Many moons ago, when the computer spirit was much younger, I had a computer running Linux. This was well before current user interfaces, when you had to build your own drivers and know all the exact parameters to build the controls for the system.
Needless to say I did not know all these things and I proceeded to literally cause a CRT green screen monitor to smoke and catch fire. Ignorance can lead to all manner of mistakes.
I was kvetching about just this to my girlfriend with respect to a new change to google maps. I’ve concluded that a lot of these changes occur only because people need to prove they’re actually doing their jobs. So they reprogram something to suit their own viewpoint (however off-kilter it might be) as a project. Damn them all.
As for Word, I think it worked better 30 years ago when it was an 100Kb program that didn’t think it knew grammar and spelling better than I do.
I’d love complete instructions to be available. But I’d read them; most people tend not to.
It seems that except perhaps for critical processes (nuclear reactors, some military applications, healthcare equipment firmware maybe), the economics favor the model “If you can’t figure out a feature, you don’t need it.” Not to mention that the paying customer is still the tester, because quality is poor. But except for those critical areas, regulation would probably make it worse. If programmers could be held responsible for the quality of their code (beyond whether their employer retains them, or if selling directly, they retain customers), one might think that quality would improve; but making the use of a skill risky to the one using it will likely deter the use of it – medical malpractice suits, although necessary, contribute severely to costs and arguably to a shortage of medical professionals, although of course the failure to use best practice itself, even without lawsuits, contributes to costs. If pilots can have checklists, you’d think others could too…
Often, what modern software shops mean by intuitive is that they’ve basically cribbed from the user interfaces of other popular apps and software.
Intuition is closer to “do it how Apple or Google does it,” than, “do it how a human would do it.”

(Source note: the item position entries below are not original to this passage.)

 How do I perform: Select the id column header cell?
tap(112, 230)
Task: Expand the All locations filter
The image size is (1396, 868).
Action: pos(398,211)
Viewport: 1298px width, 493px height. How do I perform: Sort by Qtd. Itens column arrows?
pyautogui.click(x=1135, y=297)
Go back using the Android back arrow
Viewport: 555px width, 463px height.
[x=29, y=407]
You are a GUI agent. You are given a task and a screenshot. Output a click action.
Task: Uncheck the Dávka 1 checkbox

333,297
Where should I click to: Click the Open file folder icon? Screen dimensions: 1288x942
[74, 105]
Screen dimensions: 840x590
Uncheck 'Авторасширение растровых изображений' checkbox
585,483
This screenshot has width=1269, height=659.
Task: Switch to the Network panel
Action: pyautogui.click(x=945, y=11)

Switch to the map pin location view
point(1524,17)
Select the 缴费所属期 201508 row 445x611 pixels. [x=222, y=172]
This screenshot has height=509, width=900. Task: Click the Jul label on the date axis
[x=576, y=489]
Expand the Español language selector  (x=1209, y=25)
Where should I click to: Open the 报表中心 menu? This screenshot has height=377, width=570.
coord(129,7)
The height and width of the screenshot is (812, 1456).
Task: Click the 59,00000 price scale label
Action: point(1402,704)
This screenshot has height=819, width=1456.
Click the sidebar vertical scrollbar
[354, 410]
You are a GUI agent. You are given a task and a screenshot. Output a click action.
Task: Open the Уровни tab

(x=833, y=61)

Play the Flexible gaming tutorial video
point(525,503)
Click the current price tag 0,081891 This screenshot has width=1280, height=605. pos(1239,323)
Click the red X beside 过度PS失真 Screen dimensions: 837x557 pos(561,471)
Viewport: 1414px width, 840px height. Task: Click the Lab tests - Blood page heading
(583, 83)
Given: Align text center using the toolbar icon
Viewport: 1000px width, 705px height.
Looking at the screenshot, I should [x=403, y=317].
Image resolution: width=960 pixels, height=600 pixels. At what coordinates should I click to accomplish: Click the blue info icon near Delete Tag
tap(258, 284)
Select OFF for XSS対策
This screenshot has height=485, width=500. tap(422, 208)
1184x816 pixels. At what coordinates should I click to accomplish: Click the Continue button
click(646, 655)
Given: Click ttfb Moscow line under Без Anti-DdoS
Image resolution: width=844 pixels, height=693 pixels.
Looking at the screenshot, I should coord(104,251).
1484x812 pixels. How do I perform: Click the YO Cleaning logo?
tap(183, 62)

I’m not certain of what your multiple page view issue is for certain, I seldom use Word, but believe Alt + Ctrl + S toggles it, from primary source https://support.office.com/en-ie/article/keyboard-shortcuts-for-microsoft-word-on-windows-95ef89dd-7142-4b50-afb2-f762f663ceb2
Or same info but more readable format IMHO https://www.howtogeek.com/357623/microsoft-word-keyboard-shortcuts-that-make-your-life-easier/
If that doesn’t help a screen shot or phone picture of computer screen would let me get answers from some of my support people.
Another issue that could be involved is not all physical keyboards have the same layout of buttons or sometimes even lack certain buttons.
I use Mac, iOS, and Chromebooks primarily, while Windows is used less often. My home office desk has one PC, one Mac, two Chromebooks, and usually two iPads on it.
Mac, Windows PCs, and Chromebook keyboards all have different physical setups which sometimes gives me headaches if switching a dedicated keyboard from one machine to another. I have two wired keyboards and two wireless keyboards, usually keep dedicated keyboard hooked to its respective machine but sometimes if I need to stand while using machine I normally use while sitting I have to make do.
~Cliff
While helping Ned Beach cope with his PC issues, one of his complaints about Word was that it was “always doing things he hadn’t asked it to.”
As for iPhones, I agree. They are not “intuitive”, especially as they have no “home” button. Once getting lost in the menus, the easiest way I found to get back to home, is to turn it off and back on. I’ve only handled other people iPhones for brief periods. I won’t ever buy a phone with batteries I cannot replace.